Je nachdem, welche Behörde man konsultiert, variiert die Definition eines „sicheren“ Kohlenmonoxid-Wertes. Gesundheitsexperten sind sich jedoch weitgehend einig, dass eine längere Exposition gegenüber selbst niedrigen CO-Werten unnötige und vermeidbare Gesundheitsrisiken birgt – insbesondere für gefährdete Gruppen wie Schwangere, Säuglinge, ältere Menschen und Personen mit Herz- oder Atemwegserkrankungen.
Medizinische Studien zeigen, dass eine kontinuierliche Exposition gegenüber CO-Werten unter 9 ppm die Gesundheit im Laufe der Zeit nachteilig beeinflussen kann.

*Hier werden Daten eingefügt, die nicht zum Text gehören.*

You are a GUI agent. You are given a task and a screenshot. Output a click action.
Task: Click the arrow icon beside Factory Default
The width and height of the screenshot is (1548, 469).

Überraschenderweise sind die meisten herkömmlichen CO-Melder auf dem Markt hauptsächlich darauf ausgelegt, Fehlalarme zu vermeiden. Sie sind oft so programmiert, dass sie erst bei CO-Werten von 70 ppm oder höher über einen längeren Zeitraum auslösen. Dies hinterlässt eine gefährliche Lücke für diejenigen, die eine frühzeitige Warnung vor einer Langzeitexposition mit geringen CO-Werten suchen.